Management Servers#
For DGX SuperPOD deployments with DGX RUBIN NVL8 systems, two means of cluster access are provided for end users (AI practitioners):
Using Slurm workload manager
Using Kubernetes and NVIDIA Run:ai
To support the operations, monitoring, and installation of DGX SuperPOD, the following set of control plane nodes is required:
Two nodes used for Base Command Manager in HA
Three nodes for Kubernetes services designated for administrator access
Three nodes for Kubernetes services designated for non-privileged user access (such as Run:ai)
Two nodes for Slurm login nodes
These nodes are connected as follows:
BCM in HA: connects to in-band and OOB networks and they are connected to each other back-to-back using a Precision Time Protocol (PTP) cable for heartbeat.
Admin services K8s management server: Three Nodes, connects to in-band and OOB network.
SLURM login nodes: Two nodes, connects to in-band and storage network.
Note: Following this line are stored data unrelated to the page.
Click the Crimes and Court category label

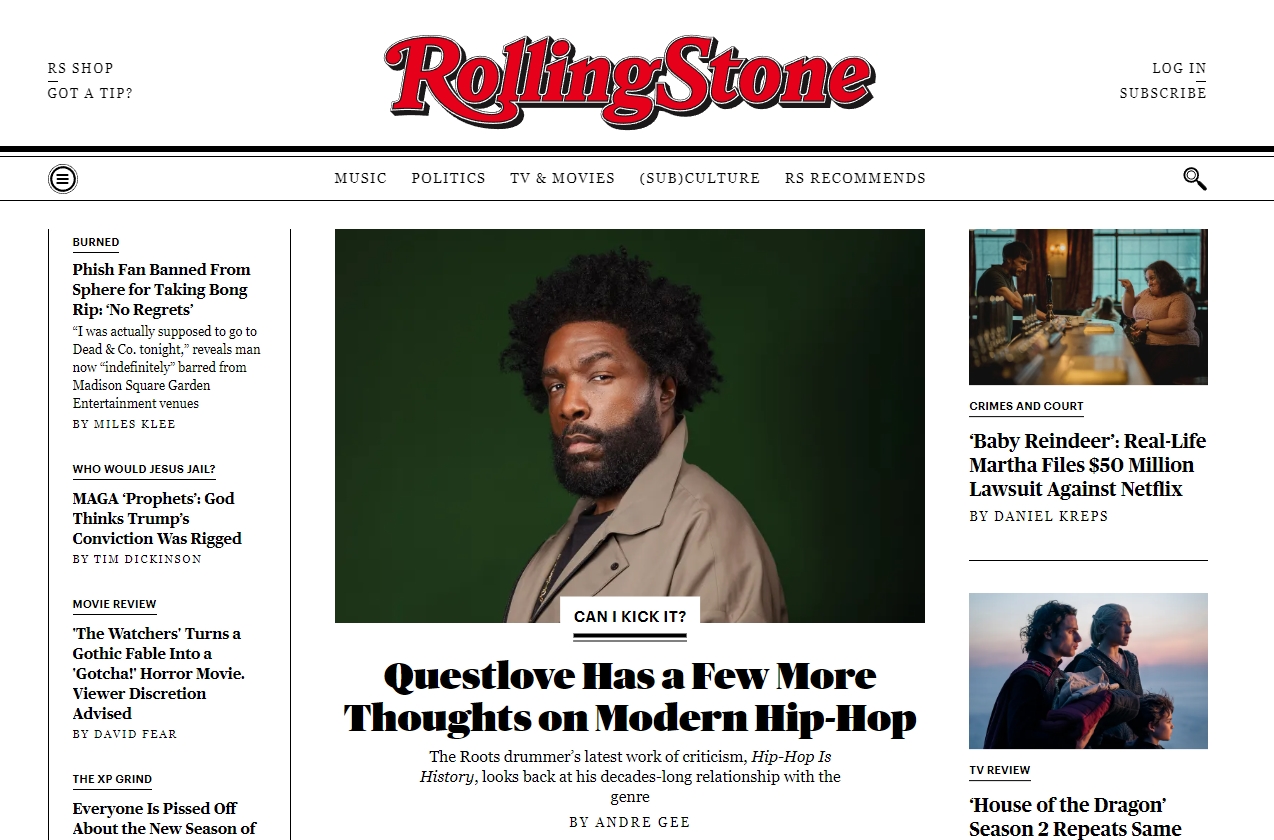click(x=1026, y=406)
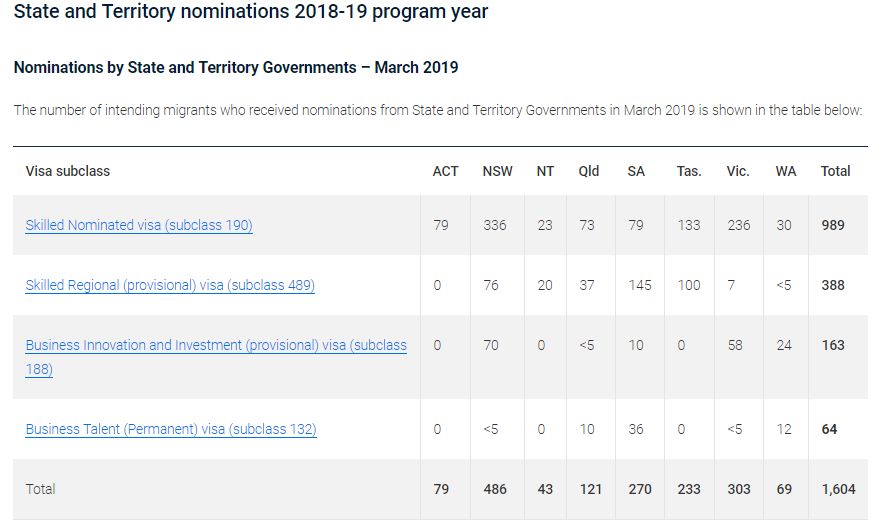Click the Total column header

click(835, 171)
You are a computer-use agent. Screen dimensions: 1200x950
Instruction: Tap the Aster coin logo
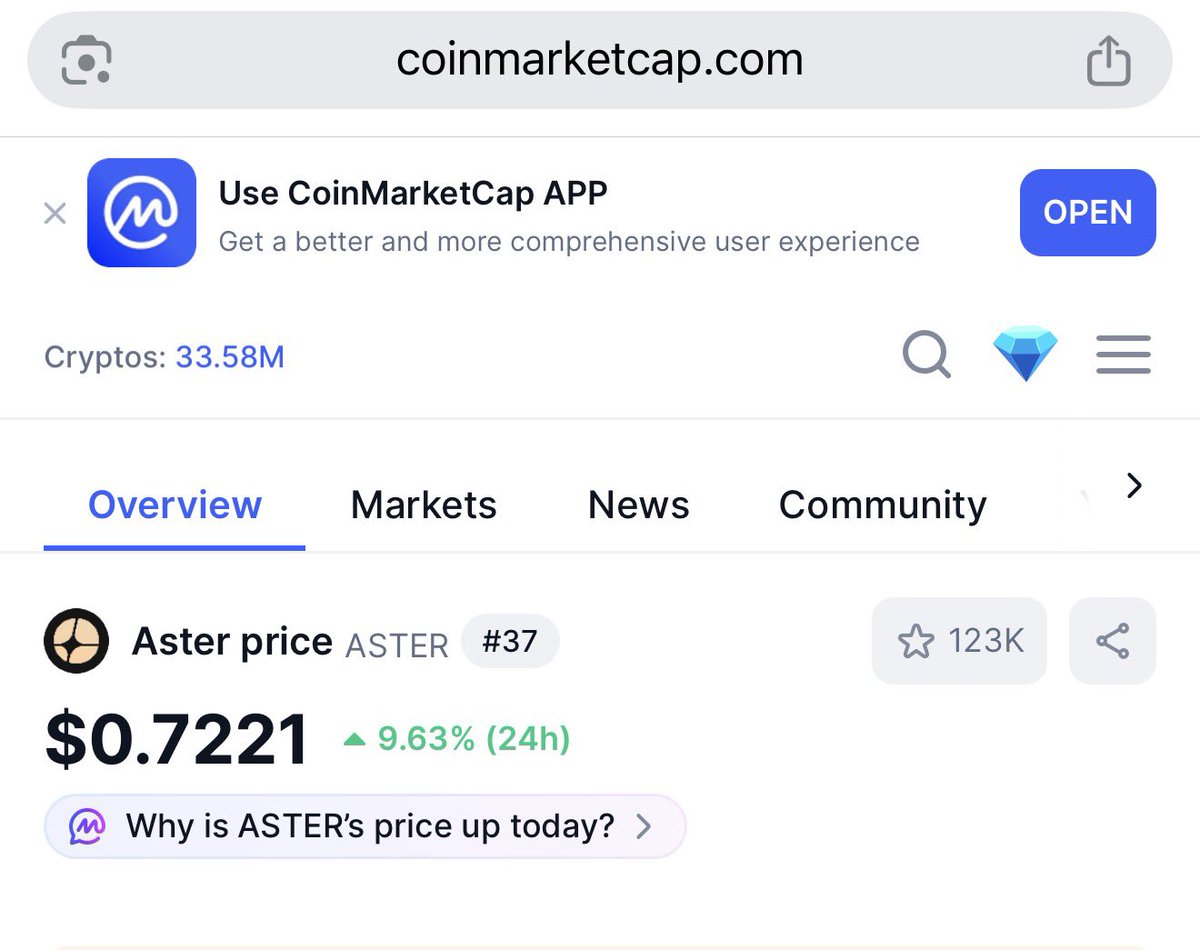76,641
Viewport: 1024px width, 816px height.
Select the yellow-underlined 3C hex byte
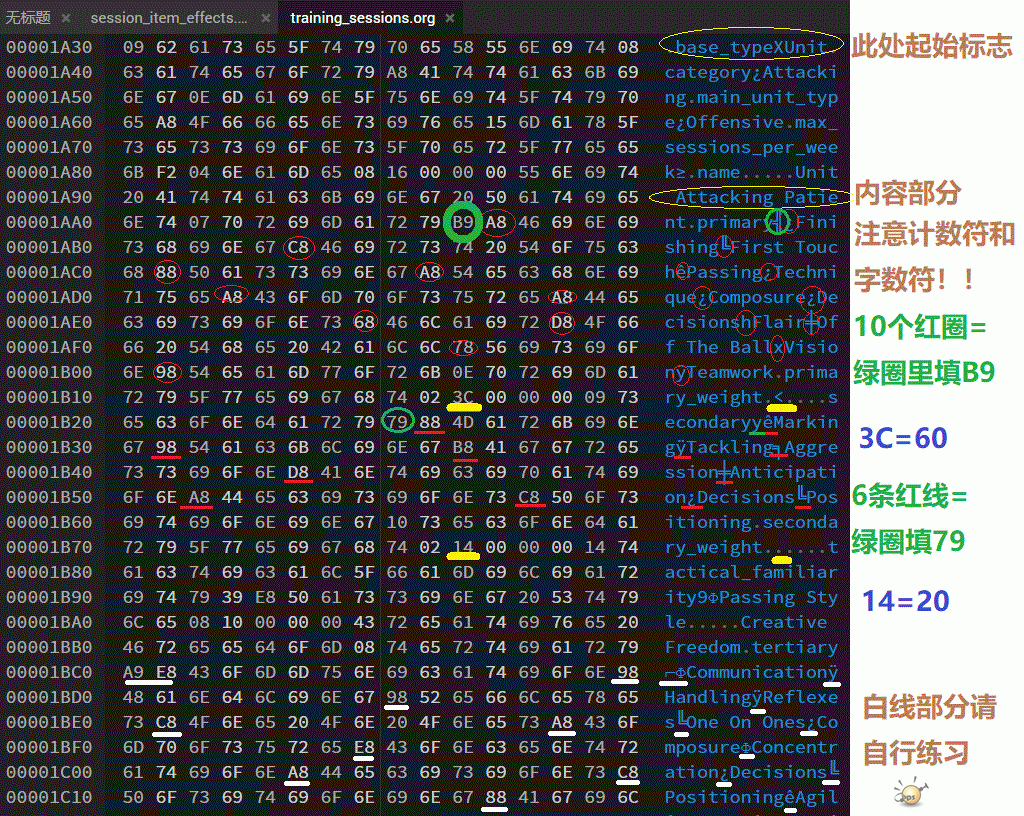coord(462,397)
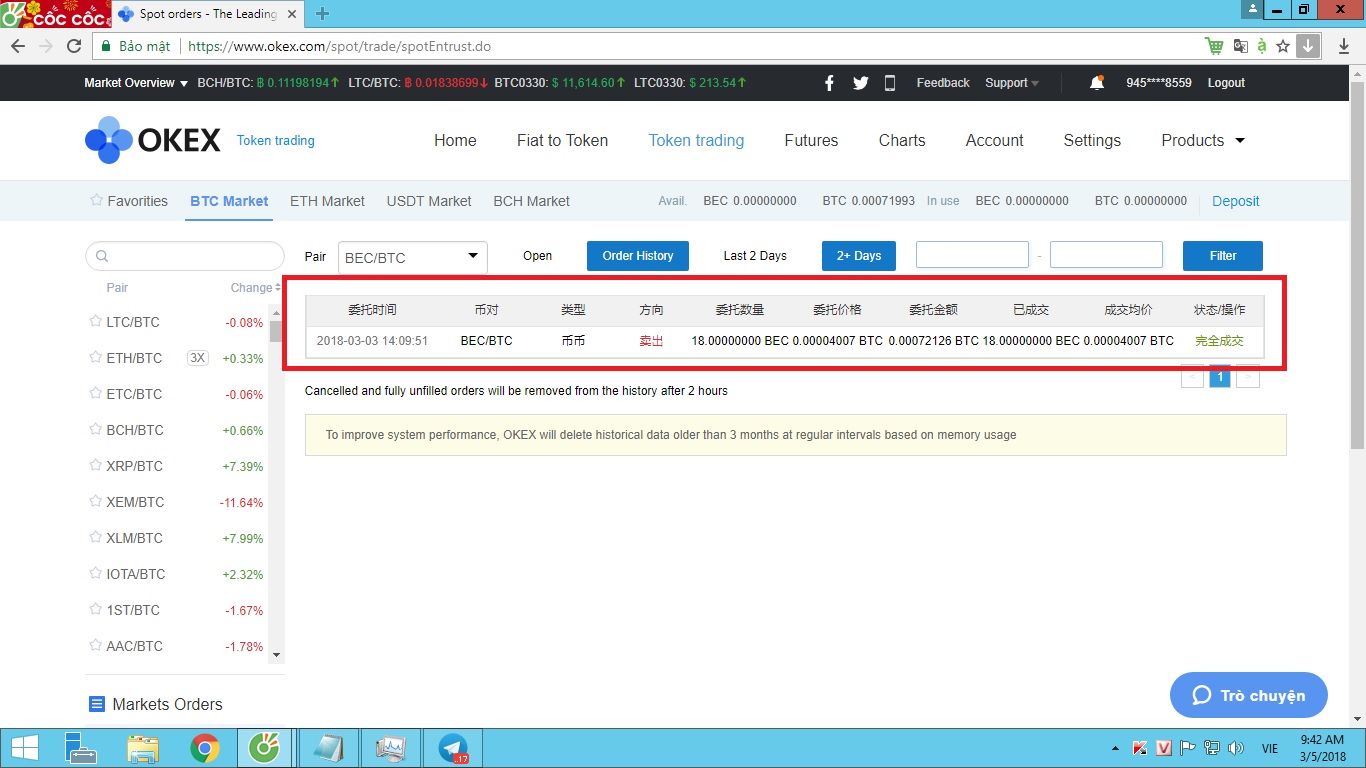Open the Twitter icon link
Viewport: 1366px width, 768px height.
(x=860, y=83)
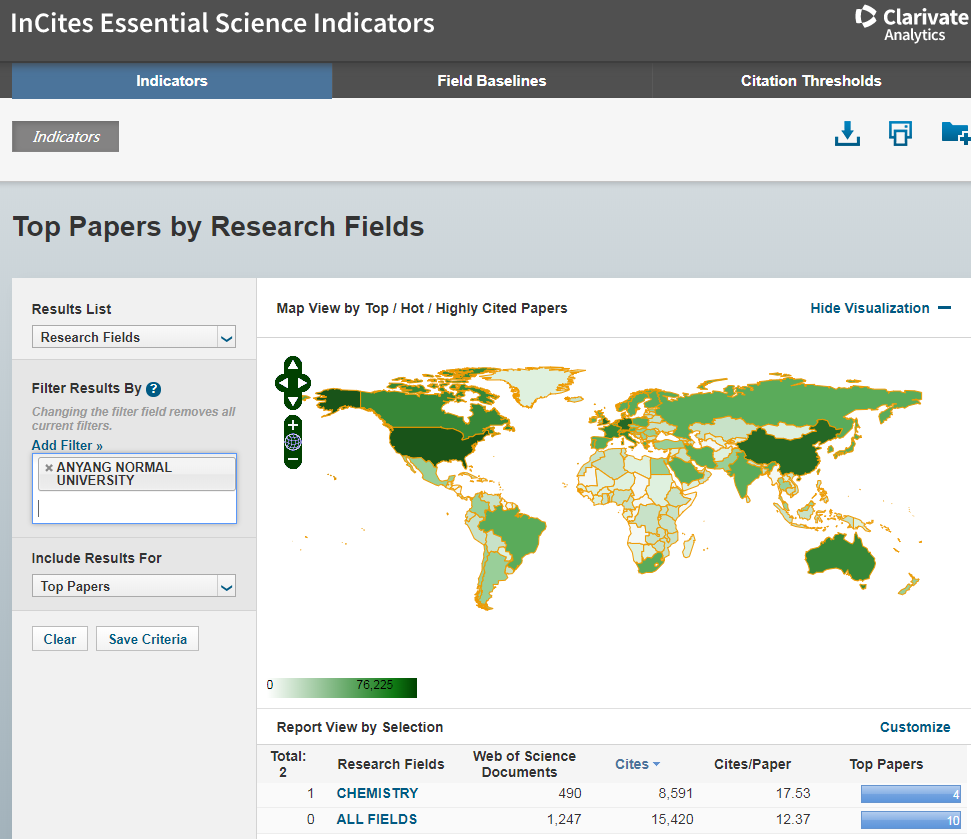
Task: Pan the map up with the arrow
Action: 293,365
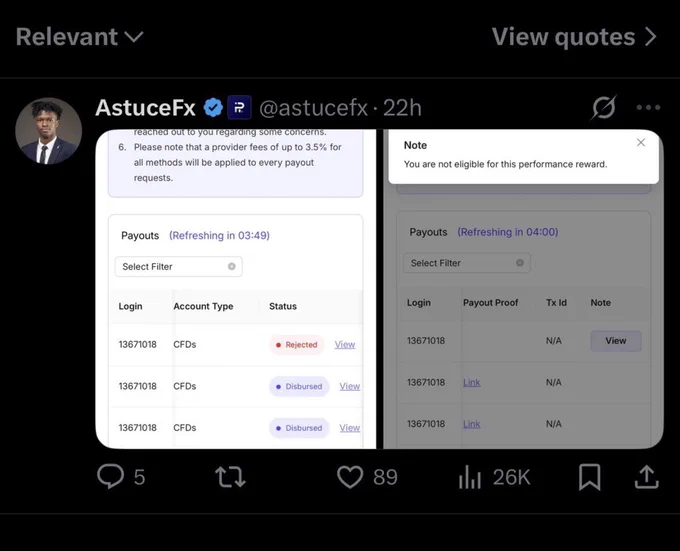This screenshot has width=680, height=551.
Task: Open view analytics bar chart icon
Action: click(470, 477)
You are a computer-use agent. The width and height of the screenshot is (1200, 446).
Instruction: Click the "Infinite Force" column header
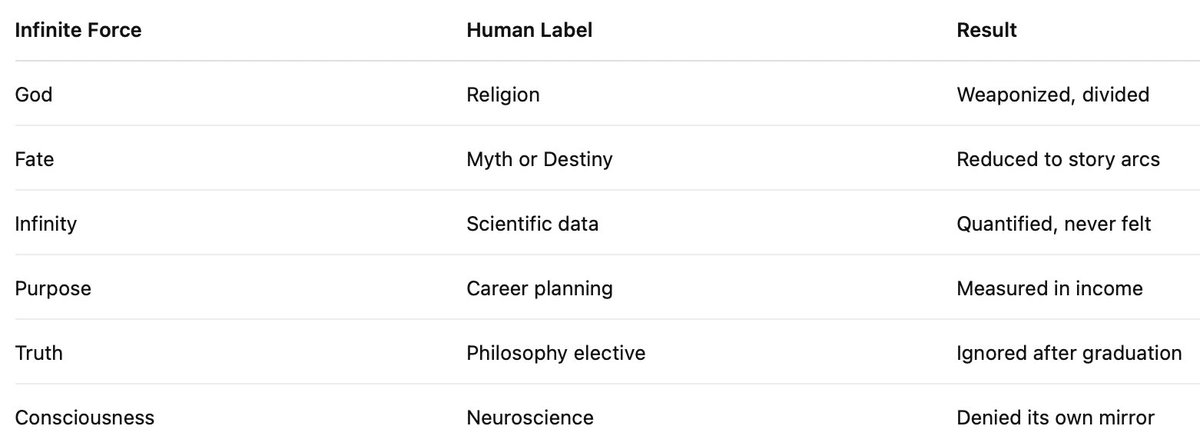78,30
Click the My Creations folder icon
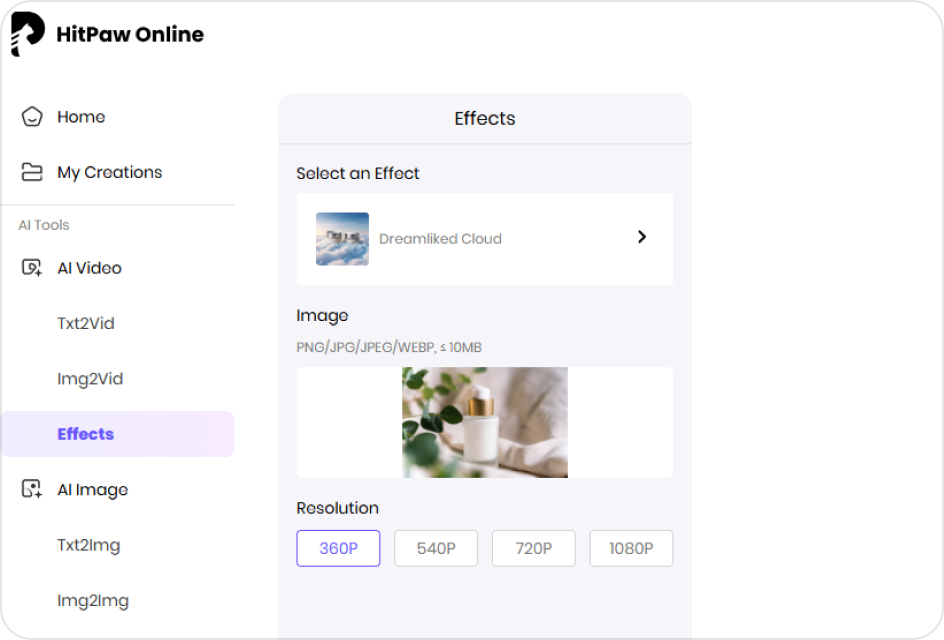Viewport: 944px width, 640px height. pyautogui.click(x=32, y=172)
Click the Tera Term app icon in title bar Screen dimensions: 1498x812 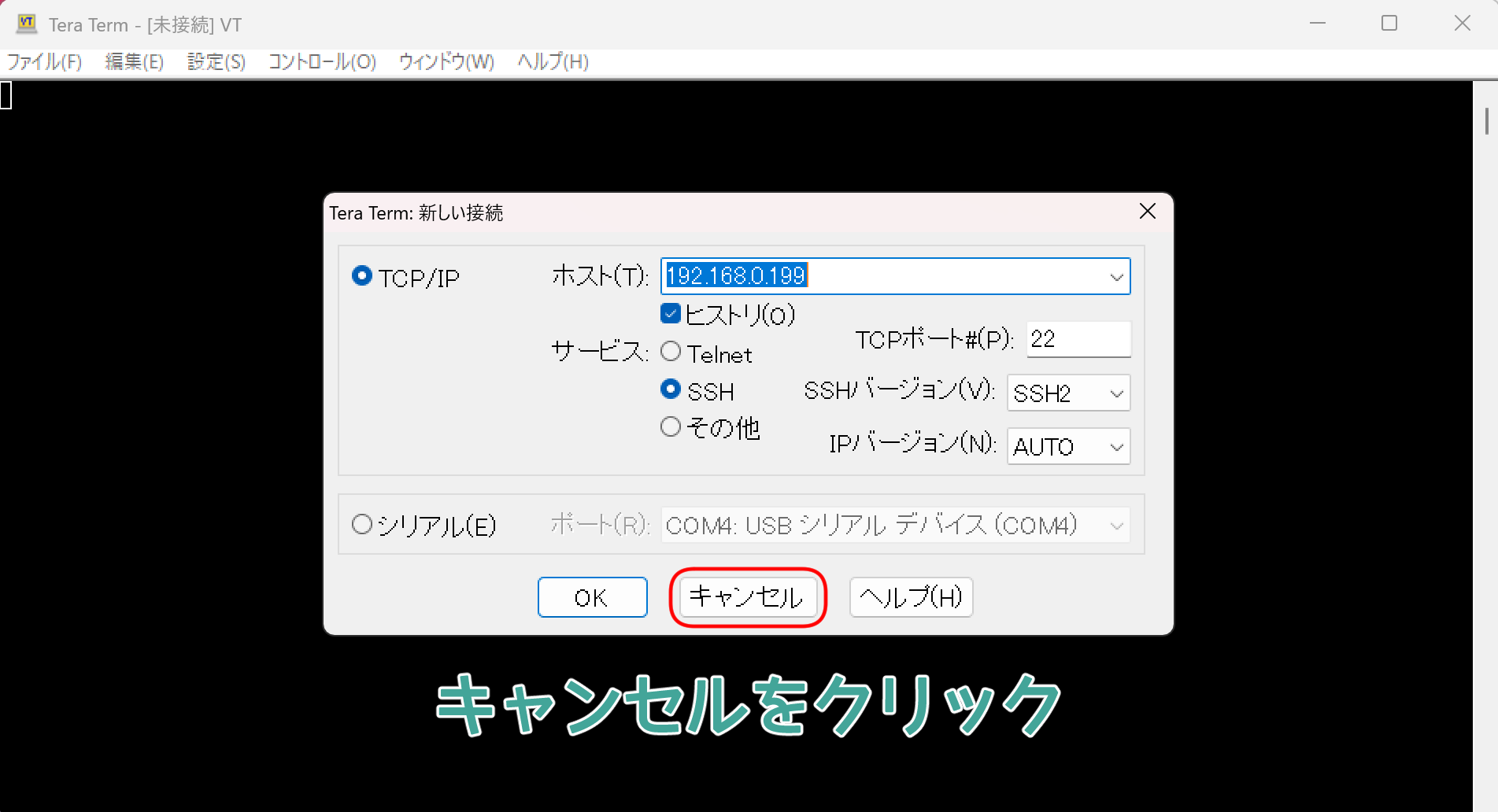pos(27,24)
Run:ai management servers: Three nodes, connects to in-band and storage network.
All devices connect to OOB network using 1 GbE for IPMI and Redfish as well.
The control plane nodes shall have the following minimum configuration requirement:
2x x86 (amd64) based CPU, each 32-core minimum
1TB of RAM
2x NVMe 7.68TB for local storage
2x 960GB SSD (RAID 1) for OS
1x dual port BlueField-3 or BlueField-4 DPU
2x 1GbE RJ45 Ports for PTP or additional low-speed networking connectivity
1GbE RJ45 BMC/IPMI/Redfish, supporting remote media